» **Item coordinate data**:
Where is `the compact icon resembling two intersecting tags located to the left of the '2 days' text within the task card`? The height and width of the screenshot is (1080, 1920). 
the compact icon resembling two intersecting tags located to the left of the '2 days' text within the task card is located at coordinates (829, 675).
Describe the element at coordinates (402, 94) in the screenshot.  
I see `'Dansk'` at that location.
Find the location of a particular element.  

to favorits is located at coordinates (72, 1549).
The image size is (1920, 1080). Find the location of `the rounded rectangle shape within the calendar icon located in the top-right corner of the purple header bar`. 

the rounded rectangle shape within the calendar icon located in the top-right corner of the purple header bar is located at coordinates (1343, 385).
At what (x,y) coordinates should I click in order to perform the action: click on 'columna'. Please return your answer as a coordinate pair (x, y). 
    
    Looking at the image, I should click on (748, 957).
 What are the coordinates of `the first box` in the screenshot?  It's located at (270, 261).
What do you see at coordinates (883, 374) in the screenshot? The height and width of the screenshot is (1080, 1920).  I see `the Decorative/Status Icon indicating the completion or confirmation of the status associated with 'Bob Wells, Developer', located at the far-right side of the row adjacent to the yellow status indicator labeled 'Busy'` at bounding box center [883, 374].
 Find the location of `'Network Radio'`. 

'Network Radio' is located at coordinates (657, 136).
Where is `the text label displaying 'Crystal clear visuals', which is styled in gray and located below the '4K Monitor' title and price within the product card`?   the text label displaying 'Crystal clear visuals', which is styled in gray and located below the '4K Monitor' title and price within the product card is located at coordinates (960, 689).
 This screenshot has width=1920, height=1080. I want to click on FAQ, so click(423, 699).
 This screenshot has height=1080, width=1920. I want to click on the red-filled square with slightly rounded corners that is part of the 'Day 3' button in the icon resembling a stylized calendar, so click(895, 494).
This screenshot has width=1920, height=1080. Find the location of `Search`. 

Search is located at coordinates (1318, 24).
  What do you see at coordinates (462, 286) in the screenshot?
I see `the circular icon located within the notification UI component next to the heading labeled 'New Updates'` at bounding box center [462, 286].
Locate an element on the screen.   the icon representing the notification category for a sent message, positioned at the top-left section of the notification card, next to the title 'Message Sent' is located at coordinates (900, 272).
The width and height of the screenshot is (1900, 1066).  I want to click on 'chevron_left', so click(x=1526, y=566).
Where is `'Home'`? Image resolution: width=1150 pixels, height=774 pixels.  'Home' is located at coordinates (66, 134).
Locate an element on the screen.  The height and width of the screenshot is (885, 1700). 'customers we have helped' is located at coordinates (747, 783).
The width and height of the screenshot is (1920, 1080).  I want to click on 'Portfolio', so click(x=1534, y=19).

» **STATED TASK**: Retype the listing lines above word for word, starting at the line containing "What are the" and ending at the line containing "center [462, 286].", both included.

» **THE OUTPUT**:
 What are the coordinates of `the first box` in the screenshot?  It's located at (270, 261).
What do you see at coordinates (883, 374) in the screenshot? The height and width of the screenshot is (1080, 1920).  I see `the Decorative/Status Icon indicating the completion or confirmation of the status associated with 'Bob Wells, Developer', located at the far-right side of the row adjacent to the yellow status indicator labeled 'Busy'` at bounding box center [883, 374].
 Find the location of `'Network Radio'`. 

'Network Radio' is located at coordinates (657, 136).
Where is `the text label displaying 'Crystal clear visuals', which is styled in gray and located below the '4K Monitor' title and price within the product card`?   the text label displaying 'Crystal clear visuals', which is styled in gray and located below the '4K Monitor' title and price within the product card is located at coordinates (960, 689).
 This screenshot has width=1920, height=1080. I want to click on FAQ, so click(423, 699).
 This screenshot has height=1080, width=1920. I want to click on the red-filled square with slightly rounded corners that is part of the 'Day 3' button in the icon resembling a stylized calendar, so click(895, 494).
This screenshot has width=1920, height=1080. Find the location of `Search`. 

Search is located at coordinates (1318, 24).
  What do you see at coordinates (462, 286) in the screenshot?
I see `the circular icon located within the notification UI component next to the heading labeled 'New Updates'` at bounding box center [462, 286].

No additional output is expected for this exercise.